Q. Can you do some research for me about old-fashioned manners of customs that few of us do today? I'm thinking of men who used to always tip their hats in the presence of a lady, or when men used to always walk on the street side of the sidewalk.
It's interesting to think about the traditions of just a few years ago.
A. Gentlemen, to this very day, walk on the street side of the sidewalk, unless they are European gentlemen, and walk to the lady's left. Miss Manners, who can bear the idea that styles of clothing change, but not that the small courtesies of life do, firmly believes that the only reason men do not tip their hats is the same as the reason they no longer smack one another across the face with their gloves when they are angry: They don't have the sartorial equipment.
Q. I am extremely fond of baked potatoes, and the heck with the calories. I eat so many that the least I can do is to eat them correctly. but if you slice it through, you get a smoothe surface and the butter slides right off it. sEverbody knows that baked potato tastes best with the butter mashed right into it, but I can't find anyone who knows how to do this politely.
A. Well, now you have. Baked potato is properly broken up with the fingers, from which we get the expression "a hot potato." (Considerate cooks cut an X on the top before serving, so that the heat escapes somewhat, but how many considerate cooks are there?)

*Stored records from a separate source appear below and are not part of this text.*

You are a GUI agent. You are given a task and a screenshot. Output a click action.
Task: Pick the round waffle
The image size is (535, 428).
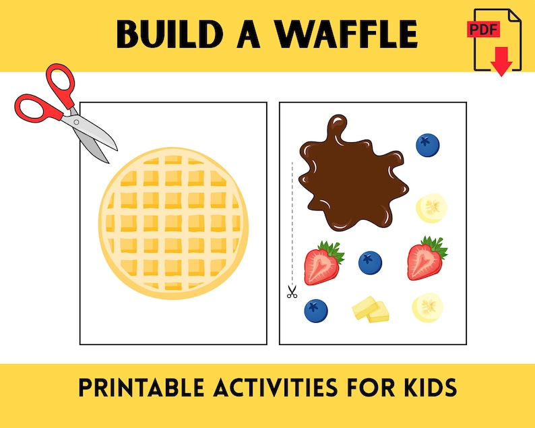[174, 222]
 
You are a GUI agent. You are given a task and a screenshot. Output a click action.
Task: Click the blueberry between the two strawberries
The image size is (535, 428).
[370, 262]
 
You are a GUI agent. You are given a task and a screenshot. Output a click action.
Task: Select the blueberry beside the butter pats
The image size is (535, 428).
[315, 311]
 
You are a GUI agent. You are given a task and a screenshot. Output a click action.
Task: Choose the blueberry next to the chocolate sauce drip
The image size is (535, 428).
[427, 144]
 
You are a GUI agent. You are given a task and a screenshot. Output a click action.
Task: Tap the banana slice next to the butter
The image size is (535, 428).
[428, 307]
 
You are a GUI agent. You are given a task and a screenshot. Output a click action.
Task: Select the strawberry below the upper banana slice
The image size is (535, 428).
[426, 258]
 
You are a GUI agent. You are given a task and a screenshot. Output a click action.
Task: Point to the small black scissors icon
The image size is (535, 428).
[292, 293]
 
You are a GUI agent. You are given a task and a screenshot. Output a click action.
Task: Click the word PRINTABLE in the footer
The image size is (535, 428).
[132, 387]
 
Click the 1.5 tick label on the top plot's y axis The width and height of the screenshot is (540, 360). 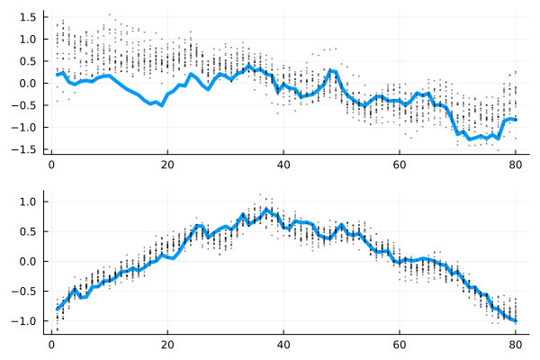click(28, 17)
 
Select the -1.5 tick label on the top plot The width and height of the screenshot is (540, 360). click(25, 148)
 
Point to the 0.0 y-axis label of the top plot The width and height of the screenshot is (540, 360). click(28, 83)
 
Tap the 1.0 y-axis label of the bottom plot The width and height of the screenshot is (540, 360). click(28, 202)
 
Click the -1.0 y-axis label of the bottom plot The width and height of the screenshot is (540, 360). click(25, 320)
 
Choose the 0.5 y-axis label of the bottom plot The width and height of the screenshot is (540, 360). click(28, 231)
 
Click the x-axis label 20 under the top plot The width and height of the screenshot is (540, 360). click(167, 166)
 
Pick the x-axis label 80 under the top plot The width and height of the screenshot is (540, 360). click(516, 166)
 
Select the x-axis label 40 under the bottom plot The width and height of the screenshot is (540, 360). click(284, 343)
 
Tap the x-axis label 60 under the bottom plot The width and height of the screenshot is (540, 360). click(400, 343)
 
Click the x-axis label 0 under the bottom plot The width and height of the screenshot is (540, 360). click(51, 343)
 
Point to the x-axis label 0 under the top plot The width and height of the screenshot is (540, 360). click(51, 166)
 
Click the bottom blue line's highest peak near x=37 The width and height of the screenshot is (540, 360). click(266, 210)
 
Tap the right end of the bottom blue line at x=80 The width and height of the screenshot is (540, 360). click(516, 320)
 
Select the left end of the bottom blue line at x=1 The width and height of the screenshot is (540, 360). click(58, 310)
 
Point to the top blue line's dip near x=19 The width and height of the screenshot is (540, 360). click(162, 106)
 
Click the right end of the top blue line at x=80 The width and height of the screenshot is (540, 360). click(516, 120)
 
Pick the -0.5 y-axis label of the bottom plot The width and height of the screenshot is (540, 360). click(25, 291)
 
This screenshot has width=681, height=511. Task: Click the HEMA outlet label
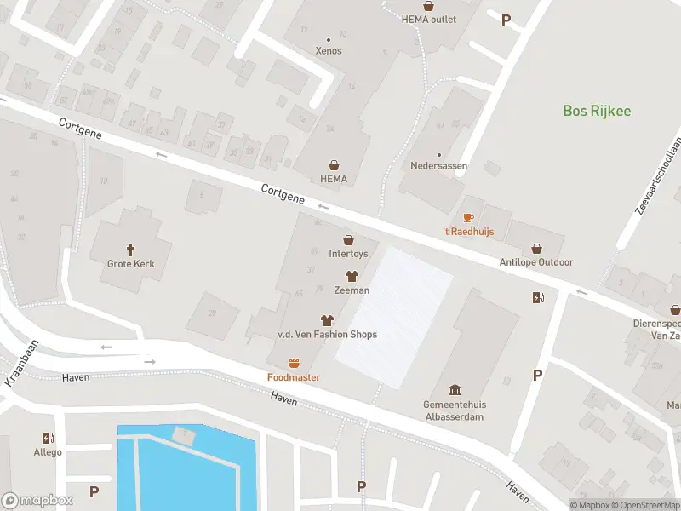click(429, 20)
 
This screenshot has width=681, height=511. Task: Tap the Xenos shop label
click(328, 50)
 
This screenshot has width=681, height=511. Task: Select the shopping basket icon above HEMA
click(335, 164)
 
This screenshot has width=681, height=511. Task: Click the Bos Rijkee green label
click(597, 111)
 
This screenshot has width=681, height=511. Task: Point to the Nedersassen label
click(438, 166)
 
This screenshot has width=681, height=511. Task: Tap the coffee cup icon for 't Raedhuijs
click(467, 219)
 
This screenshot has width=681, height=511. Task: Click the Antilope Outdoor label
click(536, 262)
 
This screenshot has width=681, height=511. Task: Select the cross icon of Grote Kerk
click(131, 250)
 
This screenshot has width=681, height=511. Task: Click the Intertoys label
click(348, 253)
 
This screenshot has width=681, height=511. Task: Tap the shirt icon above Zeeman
click(352, 276)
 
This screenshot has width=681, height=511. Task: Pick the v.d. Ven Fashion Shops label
click(327, 334)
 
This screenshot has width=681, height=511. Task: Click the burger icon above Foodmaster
click(294, 363)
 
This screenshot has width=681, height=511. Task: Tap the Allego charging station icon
click(48, 438)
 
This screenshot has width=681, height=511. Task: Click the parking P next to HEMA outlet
click(506, 20)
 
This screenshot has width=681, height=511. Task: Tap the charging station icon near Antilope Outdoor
click(537, 297)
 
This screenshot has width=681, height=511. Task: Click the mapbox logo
click(37, 500)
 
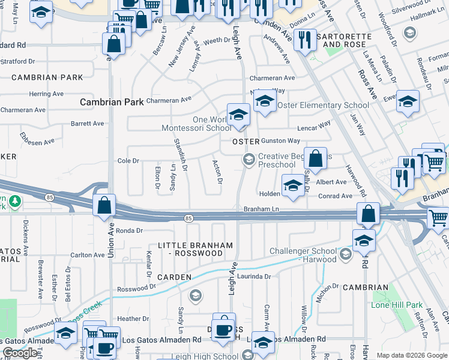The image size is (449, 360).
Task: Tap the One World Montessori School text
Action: pyautogui.click(x=196, y=124)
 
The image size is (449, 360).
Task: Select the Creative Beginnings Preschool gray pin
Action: pyautogui.click(x=247, y=159)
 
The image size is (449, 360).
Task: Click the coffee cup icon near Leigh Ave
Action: pyautogui.click(x=224, y=328)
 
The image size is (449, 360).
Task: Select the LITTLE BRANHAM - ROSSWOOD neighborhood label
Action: pyautogui.click(x=190, y=250)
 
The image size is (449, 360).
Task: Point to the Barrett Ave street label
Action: pyautogui.click(x=88, y=124)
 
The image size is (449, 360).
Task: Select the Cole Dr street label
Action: pyautogui.click(x=128, y=161)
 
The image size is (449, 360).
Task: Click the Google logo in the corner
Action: pyautogui.click(x=20, y=353)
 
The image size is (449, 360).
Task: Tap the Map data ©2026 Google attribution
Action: pyautogui.click(x=412, y=355)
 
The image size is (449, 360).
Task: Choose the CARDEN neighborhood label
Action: pyautogui.click(x=174, y=277)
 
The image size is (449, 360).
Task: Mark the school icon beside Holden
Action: pyautogui.click(x=292, y=187)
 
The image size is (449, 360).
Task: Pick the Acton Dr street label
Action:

This gives an irregular surface. Then the butter is put on it -- not with the knife, as you might expect, but with the fork. A flick of the wrist mashes some of the butter in and no one will be the wiser. You may do this one half at a time, eating from the shell which you may steady with the left hand. Shell eaters may cut up the shell with fork and knife, but the proper implements for the inside of the potato are the fork and finger.